Things did improve over time however and now we have about 500 downloads on GetJar without holding a campaign. I’m glad I took the time to submit it there.

Amazon Marketplace

How did the infamous Amazon Marketplace do? With 8 downloads of Number Game it’s one of the worst performing markets of all. That is, if you target smartphones. Things turn around if your application is for tablets and works fine on Amazon Kindle Fire. As Kindle Fire has no Google Play, its users get all their apps from Amazon Marketplace.

We also created HD version of Number Game optimized for tablets. It has absolutely no success whatsoever on Google Play. However on Amazon App store it scores 3-20 downloads a day. Our best day on Amazon app store had more downloads for HD version than Google Play has in total!

With that said I’d like to give you a word of warning. If your applications revenue comes from ads like ours you might be in for an unpleasant surprise. As Kindle Fire has no 3G the devices are usually offline. Hence, you won’t be getting many (if any!) banner impressions. Unless you sell your application on tablets I suggest keeping away from Amazon Marketplace as it’s not worth the hassle.

Appia

Appia remains a mystery to me. As far as developers are concerned, everything that happens after submitting your application is dark and forbidden magic. I have absolutely no idea where the applications are published. They claim to be “Powering 40+ partner marketplaces” and we have close to 1000 downloads there so it just might be true.

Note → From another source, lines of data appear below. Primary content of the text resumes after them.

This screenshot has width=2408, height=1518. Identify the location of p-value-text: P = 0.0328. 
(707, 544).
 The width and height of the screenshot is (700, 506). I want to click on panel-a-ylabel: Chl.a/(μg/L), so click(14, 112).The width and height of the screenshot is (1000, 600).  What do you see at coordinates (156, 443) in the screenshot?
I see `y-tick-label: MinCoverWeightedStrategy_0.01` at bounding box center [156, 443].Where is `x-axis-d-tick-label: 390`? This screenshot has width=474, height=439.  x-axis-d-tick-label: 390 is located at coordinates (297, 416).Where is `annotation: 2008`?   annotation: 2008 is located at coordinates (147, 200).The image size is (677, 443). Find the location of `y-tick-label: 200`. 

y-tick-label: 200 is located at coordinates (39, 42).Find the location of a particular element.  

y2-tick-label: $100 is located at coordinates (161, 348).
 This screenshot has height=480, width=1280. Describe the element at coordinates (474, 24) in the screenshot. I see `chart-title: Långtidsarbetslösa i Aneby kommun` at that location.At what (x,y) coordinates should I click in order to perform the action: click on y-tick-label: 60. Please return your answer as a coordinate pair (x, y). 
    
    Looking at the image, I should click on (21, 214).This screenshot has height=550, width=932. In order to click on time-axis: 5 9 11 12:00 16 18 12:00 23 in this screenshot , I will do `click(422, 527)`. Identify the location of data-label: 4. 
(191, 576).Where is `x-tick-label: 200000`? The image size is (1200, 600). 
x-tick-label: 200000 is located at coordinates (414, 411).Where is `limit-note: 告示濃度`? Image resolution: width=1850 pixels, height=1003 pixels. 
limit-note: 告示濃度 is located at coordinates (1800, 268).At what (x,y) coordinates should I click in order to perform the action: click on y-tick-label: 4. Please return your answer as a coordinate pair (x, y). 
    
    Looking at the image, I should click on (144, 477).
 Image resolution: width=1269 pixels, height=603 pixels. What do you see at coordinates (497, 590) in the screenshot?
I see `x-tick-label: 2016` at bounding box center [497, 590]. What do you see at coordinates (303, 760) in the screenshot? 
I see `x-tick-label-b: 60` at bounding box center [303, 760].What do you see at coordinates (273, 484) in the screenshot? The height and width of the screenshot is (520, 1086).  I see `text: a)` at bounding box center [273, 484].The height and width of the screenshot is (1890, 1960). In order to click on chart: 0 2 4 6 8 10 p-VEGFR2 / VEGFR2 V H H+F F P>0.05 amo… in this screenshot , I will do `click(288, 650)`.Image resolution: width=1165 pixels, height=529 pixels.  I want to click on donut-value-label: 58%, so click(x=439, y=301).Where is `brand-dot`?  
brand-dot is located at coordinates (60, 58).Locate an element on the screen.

Appia was again one of the publishers where the start was slow, we had almost no downloads til a magical point when we started getting about 500 downloads a month. The developer portal is decent (yet no detailed reporting), you can even set the applications compatibility per device. However if you are confident your app works everywhere it’s no pain to add all the devices (unlike Amazon Marketplace).

Appoke

Appoke looks very promising, however we haven’t had much success there. It gives you loads of material to analyze your user base as you can see everyone who downloaded or liked your app. If you have done well on Appoke I’d love to hear your experience.

Mobango

Mobango is also worth giving a shot at. Not much I can say about it though. With less than 300 downloads it’s not among our top distribution sources. Yet it outperforms many other markets and does add downloads – slowly, but steadily. I didn’t find link to NumberGame on frontend, which is a bit worrisome.

Opera Mobile App Store

Don’t expect SlideMe or Google Play like figures here. It’s probably because it has few users. On better weeks Numbr Game on Opera Mobile App Store adds about 1 download per day. It’s better than nothing Also the process of adding the application is simple enough and won’t make your hair gray. After 3 months we have 62 downloads on Opera Mobile app store. The decision is up to you if it’s worth it.

Soc.io

Not worth it. Even though the developer interface is decent, we’ve hit a staggering 1 download, even after multiple updates.

Insydemarket

Last and definitely least, insydemarket is an example of how not to make an App store (I’m not even going to link to them). Their developer environment is literally unusable.  The over-ajaxed interface is really slow and work only when it feels like doing so. Not often that is. Updating your application is just stupid – there is no way you can just update the binary, you have to reupload the icon and screenshots. I’ve given up on updating Number Game on insydemarket.

We have added NumberGame to few more alternative markets, but they are not worth mentioning. If you have been successful on alternative market I didn’t include and are willing to share the experience, I’d love to hear from you.